José Javier Esparza me está dejando perplejo con algunos de sus últimos escritos, en los que cae en una confusión típicamente progre, pero del
lado contrario, es decir, siendo partidario. Es la de pensar que las
intervenciones de la jerarquía eclesiástica en asuntos públicos con
implicaciones de orden moral o antropológico significan meterse en política.
Esparza, ya digo, es partidario, y le molesta que la jerarquía, según
él, haya dejado de hacerlo.
En la entrada de su blog titulada "La fuga de los pastores" y en el artículo sobre la renuncia de Benedicto XVI,
considera censurable que la Iglesia se dedique solo a "buscar espacios de
libertad". En realidad, en un mundo como el nuestro, que siendo plural no
deja de ceder a tentaciones totalitarias, buscar esos espacios de libertad no
es pequeña tarea, ni escaso logro el encontrarlos. Es más, es condición
indispensable para hacerse oír y ejercer después esos compromisos que Esparza
tan sorprendentemente echa de menos. Sorprendentemente, porque el laicismo no
deja de reprochar a la Iglesia semejantes tomas de partido.

Tarea: Reproduce sin cambios el fragmento del texto sobre la Iglesia y la política que va desde "José Javier Esparza" hasta "dejado de hacerlo.".

Conjunto de registros:
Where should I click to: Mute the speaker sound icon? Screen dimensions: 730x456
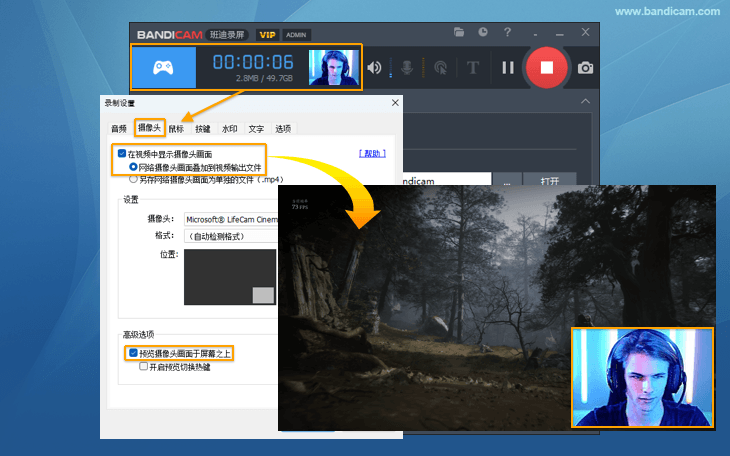coord(375,68)
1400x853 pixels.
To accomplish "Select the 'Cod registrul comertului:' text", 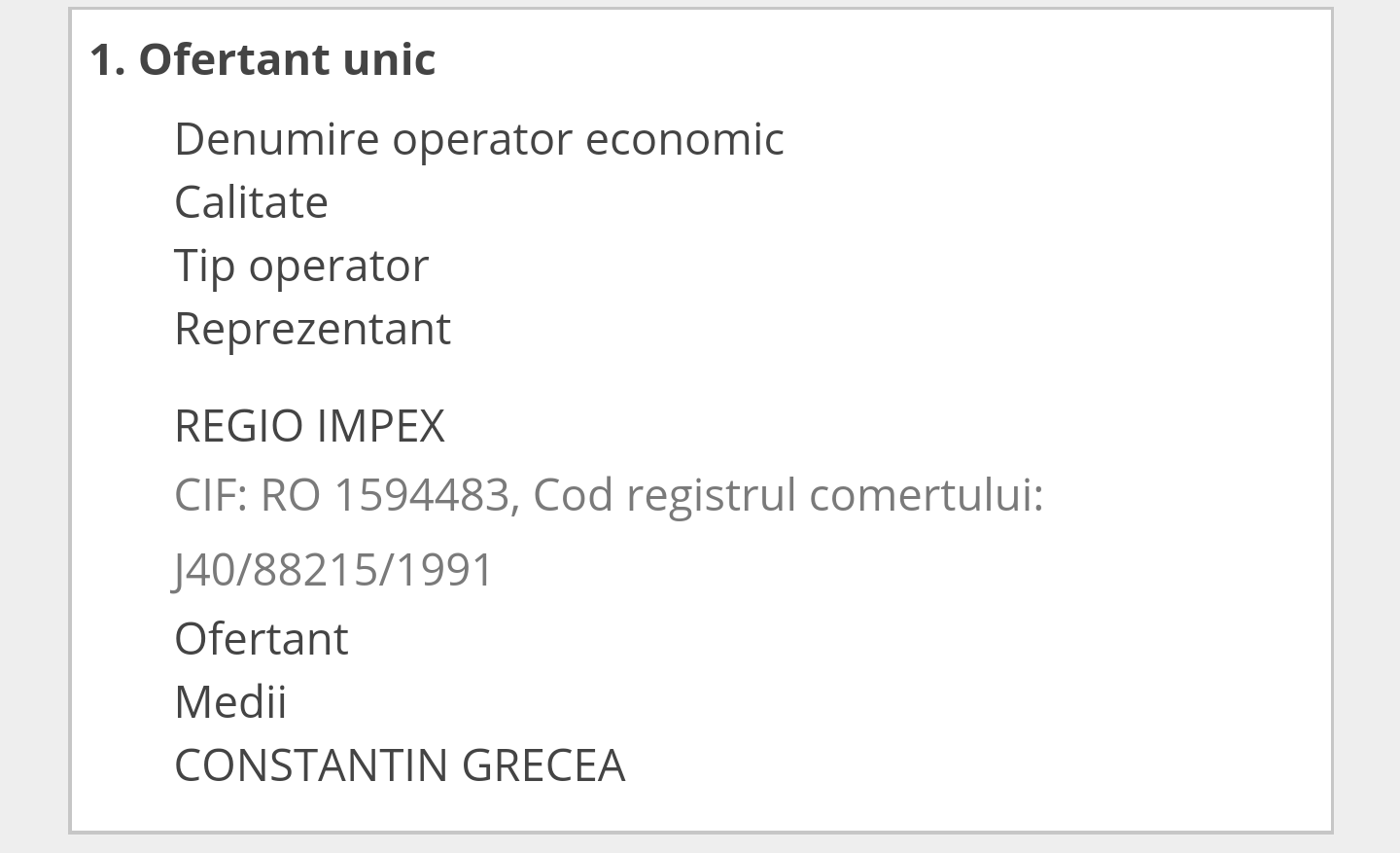I will click(x=788, y=495).
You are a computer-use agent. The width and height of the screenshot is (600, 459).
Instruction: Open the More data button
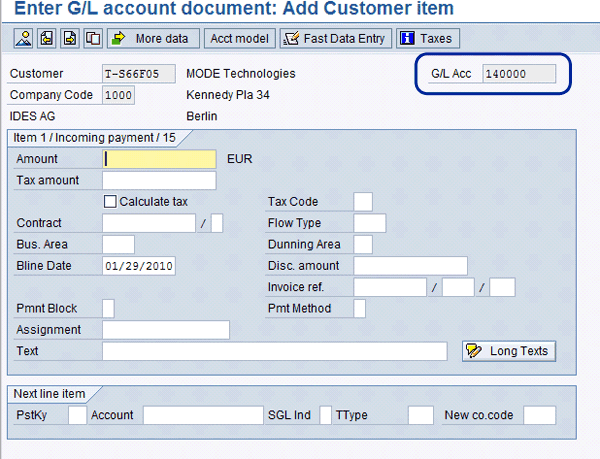(x=152, y=39)
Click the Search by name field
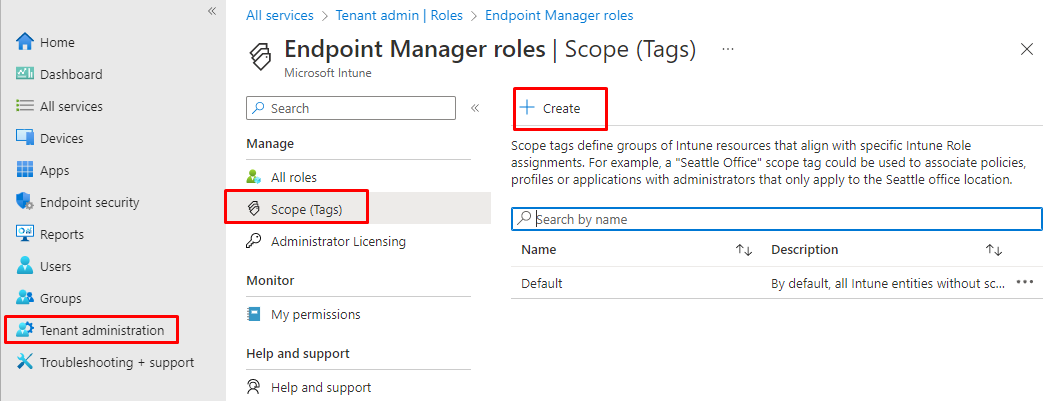The height and width of the screenshot is (401, 1054). [776, 218]
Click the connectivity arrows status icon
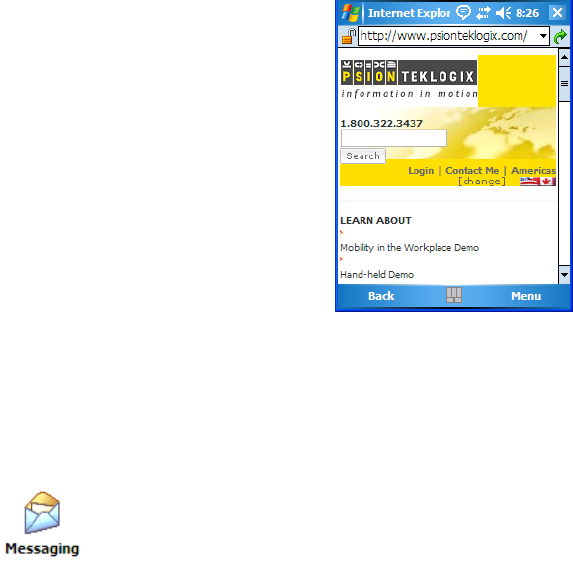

Respuesta escrita:
José Javier Esparza me está dejando perplejo con algunos de sus últimos escritos, en los que cae en una confusión típicamente progre, pero del
lado contrario, es decir, siendo partidario. Es la de pensar que las
intervenciones de la jerarquía eclesiástica en asuntos públicos con
implicaciones de orden moral o antropológico significan meterse en política.
Esparza, ya digo, es partidario, y le molesta que la jerarquía, según
él, haya dejado de hacerlo.